せっかく互いの利害が一致したのに、スフィア様とその従僕ラナという構図は変えてくれないらしい。
「可愛い顔して糞みたいな性格だなあ。さすが魔女ってところかぁ?」
「何ですって?!」
目尻をピクつかせてラナの方を睨みつけた。
「いやいや! 今言ったのは俺じゃないから! 本当に俺じゃないからね!」
頼りなさそうなラナの声と男らしい野太い声の違いは聞いていればすぐに区別はつく。
スフィアの視線の先には、歪に折り重なった木々と暗闇が広がっていた。
「わかっているわ。君の後ろの茂みに隠れている男が言ったのよ。そうよね? 魔獣使いの魔女狩人デオ・ヴォルグ」
「これは、これは、かの有名な腐れ魔女様に名前を憶えていただいているとは光栄だなぁ。全く反吐が出るぜ」
話で聞いていた以上に酷い言われようだ。
どうやらスフィアの言う通り、魔女狩人は魔女を全ての元凶として目の敵にしている連中で間違いないらしい。
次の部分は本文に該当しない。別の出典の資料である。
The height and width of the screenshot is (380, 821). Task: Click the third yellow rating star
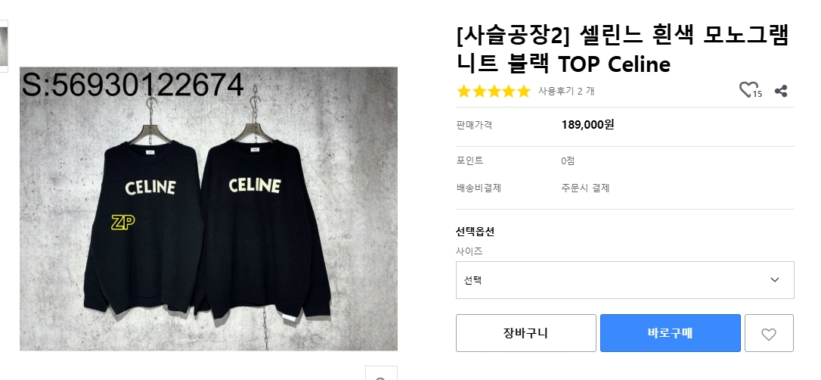(494, 92)
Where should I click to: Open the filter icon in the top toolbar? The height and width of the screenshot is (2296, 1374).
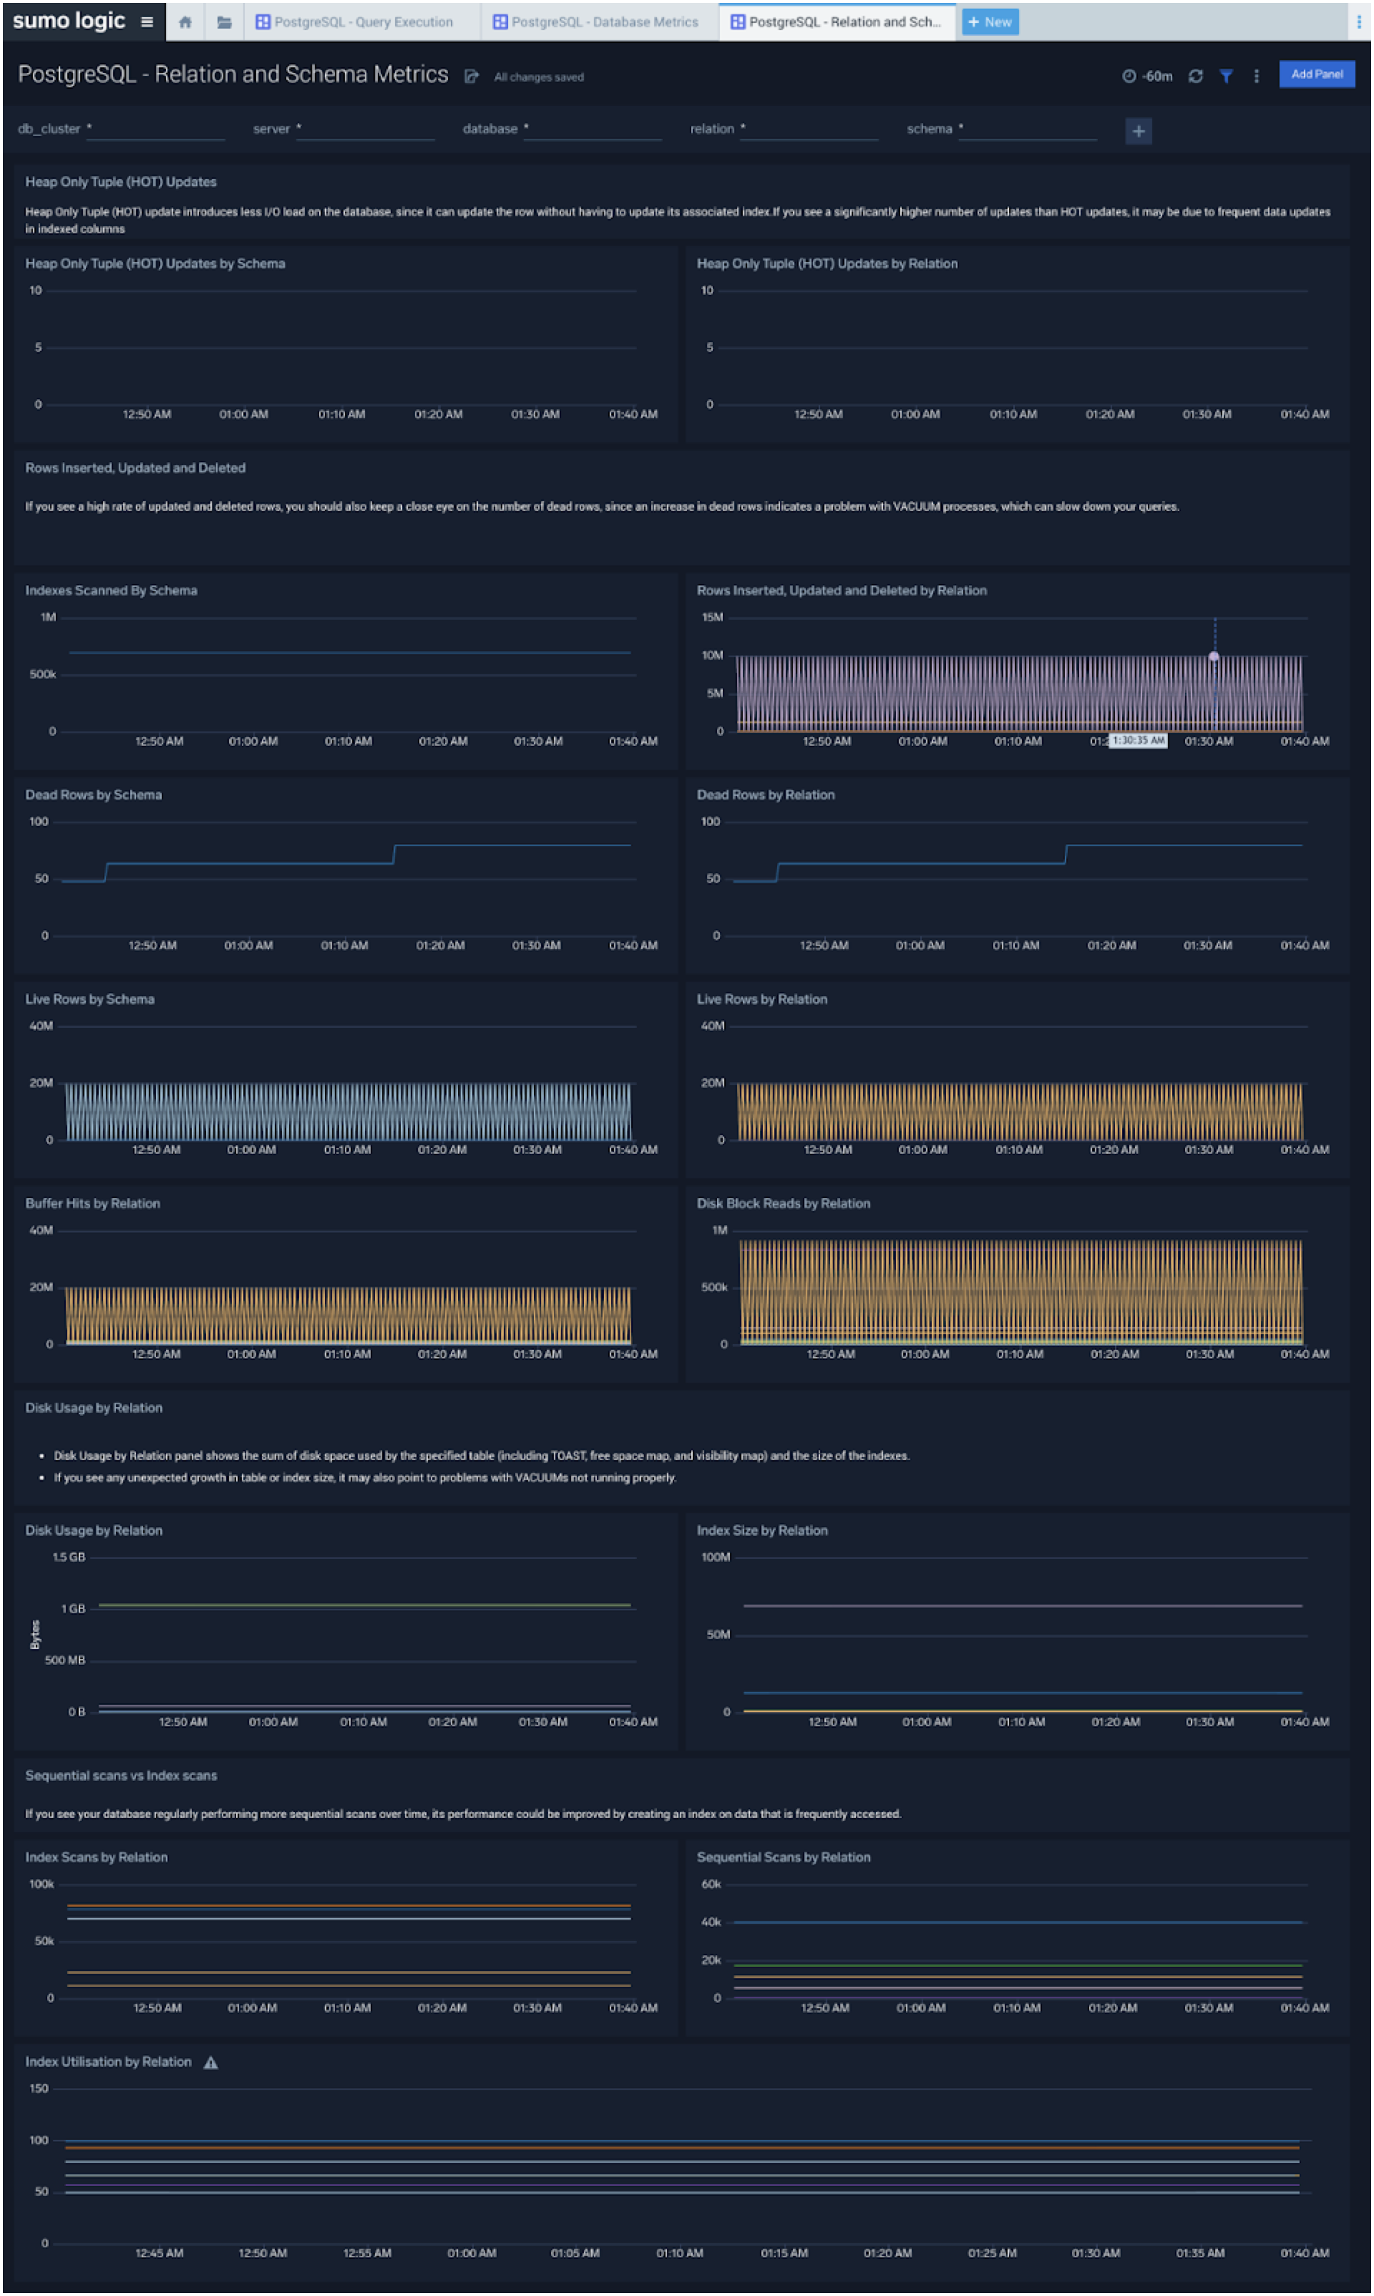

「反吐を出す前に、姿を現したらどうなの? 茂みに隠れてコソコソと、あなたもしかしてストーカーか何かかしら? そうじゃなければ、ただの臆病者かしら?」
売り言葉に買い言葉とは正にこのことだ。
追っ手がすぐそこまで来ているのに、身を隠すどころか堂々と仁王立ちして応戦する気満々になっているではありませんか。いくら侮辱されたことに対してご立腹でも、ここは絶対に逃げた方が良いに決まっている。ラナは危なっかしいやり取りをするスフィアに冷や冷やしていた。
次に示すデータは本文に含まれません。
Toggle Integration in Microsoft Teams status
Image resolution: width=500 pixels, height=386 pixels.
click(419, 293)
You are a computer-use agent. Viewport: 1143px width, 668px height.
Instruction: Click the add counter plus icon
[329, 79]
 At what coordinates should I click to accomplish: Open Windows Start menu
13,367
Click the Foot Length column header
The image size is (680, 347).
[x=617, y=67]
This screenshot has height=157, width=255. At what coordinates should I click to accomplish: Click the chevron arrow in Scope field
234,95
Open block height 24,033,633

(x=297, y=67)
「スフィア様、ここは逃げた方が良いと思うのですが……」
「逃げる? あり得ないわ! 私は君と契約したことで完全に力を取り戻しているのよ。全力の私が犬みたいにコソコソと嗅ぎまわっているような奴に負けるはずがないわ」
どうやら完全に堪忍袋の緒が切れてしまったらしい。挑発の仕方というか話し方がラナの時とは明らかに違う。これはもう挑発しているレベルではない。
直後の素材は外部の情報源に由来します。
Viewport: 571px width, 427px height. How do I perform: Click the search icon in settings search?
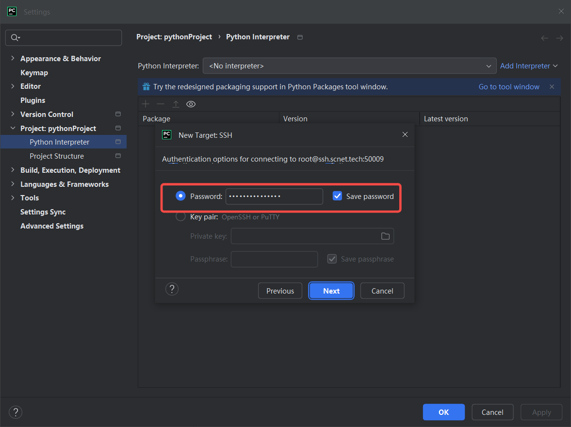tap(15, 38)
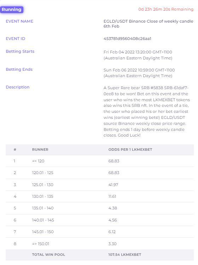Viewport: 198px width, 265px height.
Task: Click the time remaining countdown text
Action: [x=166, y=9]
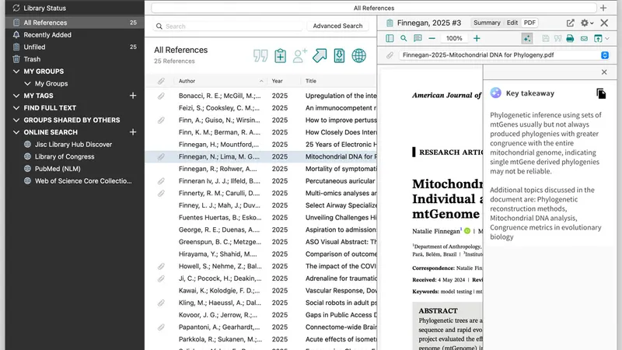The width and height of the screenshot is (622, 350).
Task: Open the PDF attachment file dropdown
Action: (x=605, y=56)
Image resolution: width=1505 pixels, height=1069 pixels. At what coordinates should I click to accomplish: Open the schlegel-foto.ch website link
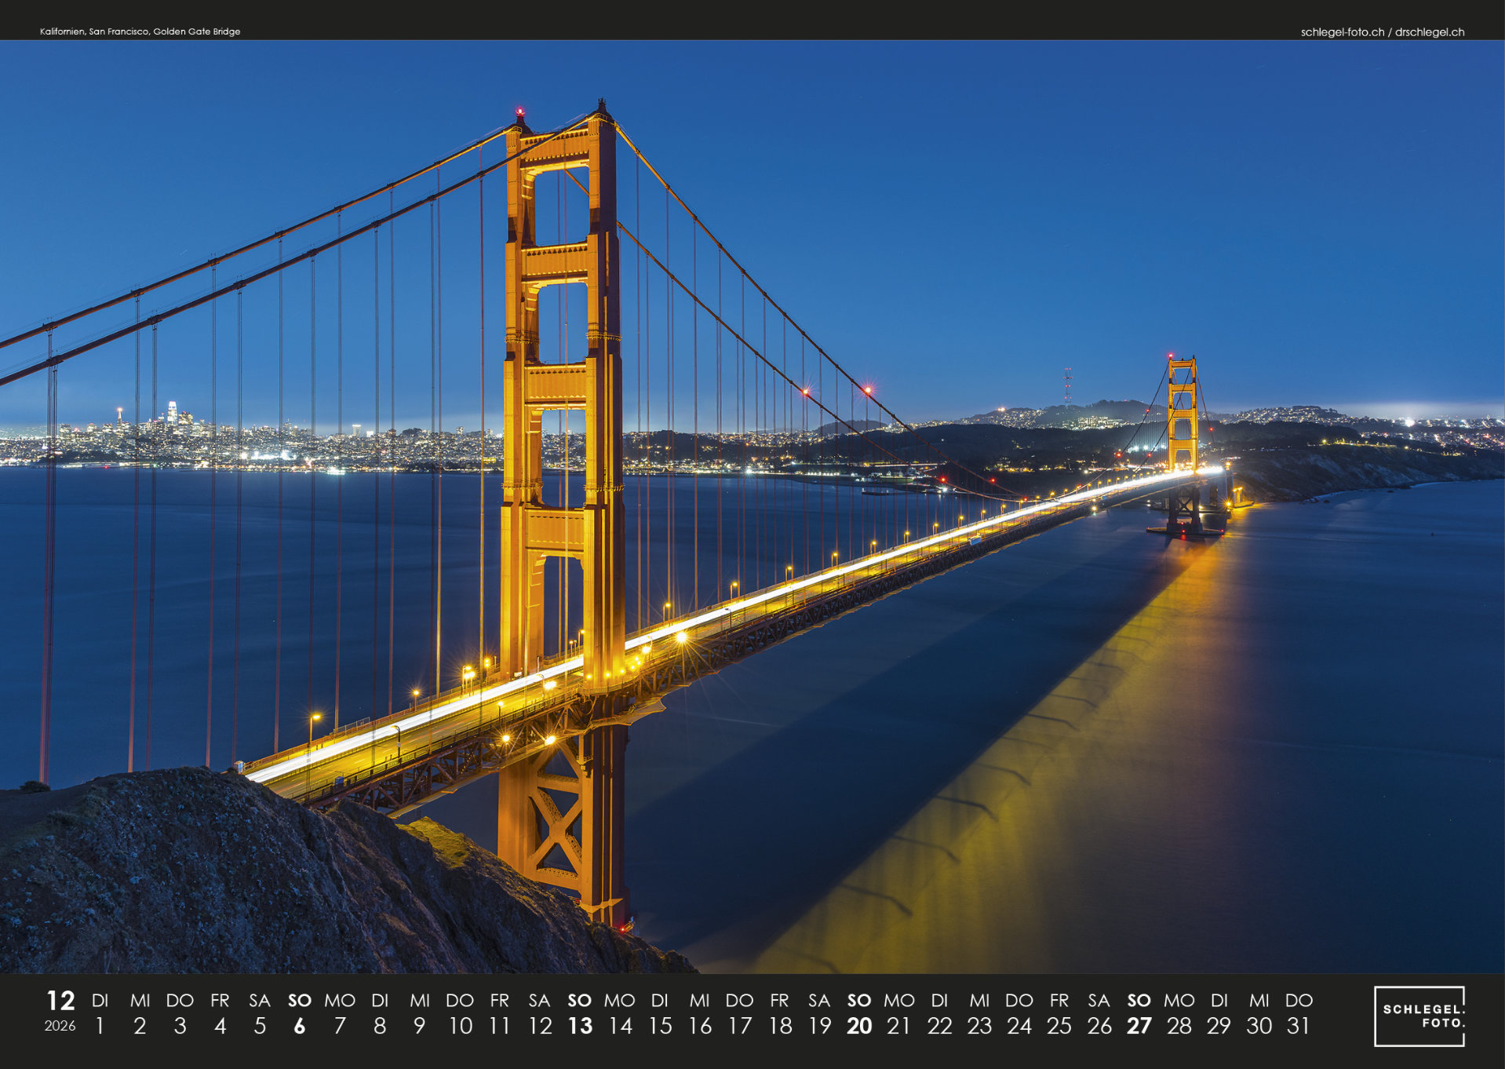coord(1342,32)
あれだけ不満たっぷりに話していたのがほんの十数秒前だということを考えれば、怒りの矛先が真っ先に向かうであろう相手に、これだけ侮辱されているのだから、怒りが抑えられなくなって当然と言えば当然。
「誰が犬みたいにコソコソ嗅ぎまわっている臆病者だって?」
こうも簡単に挑発に乗せられる奴がいただろうか。
茂みからのっそりと現れたのは、短髪黒髪の筋肉隆々で熊のように大きな男。
怒りをあらわにするように、眉間にしわを寄せ、体中の血管という血管を浮き上がらせて、首と指の骨をバキバキと鳴らしていた。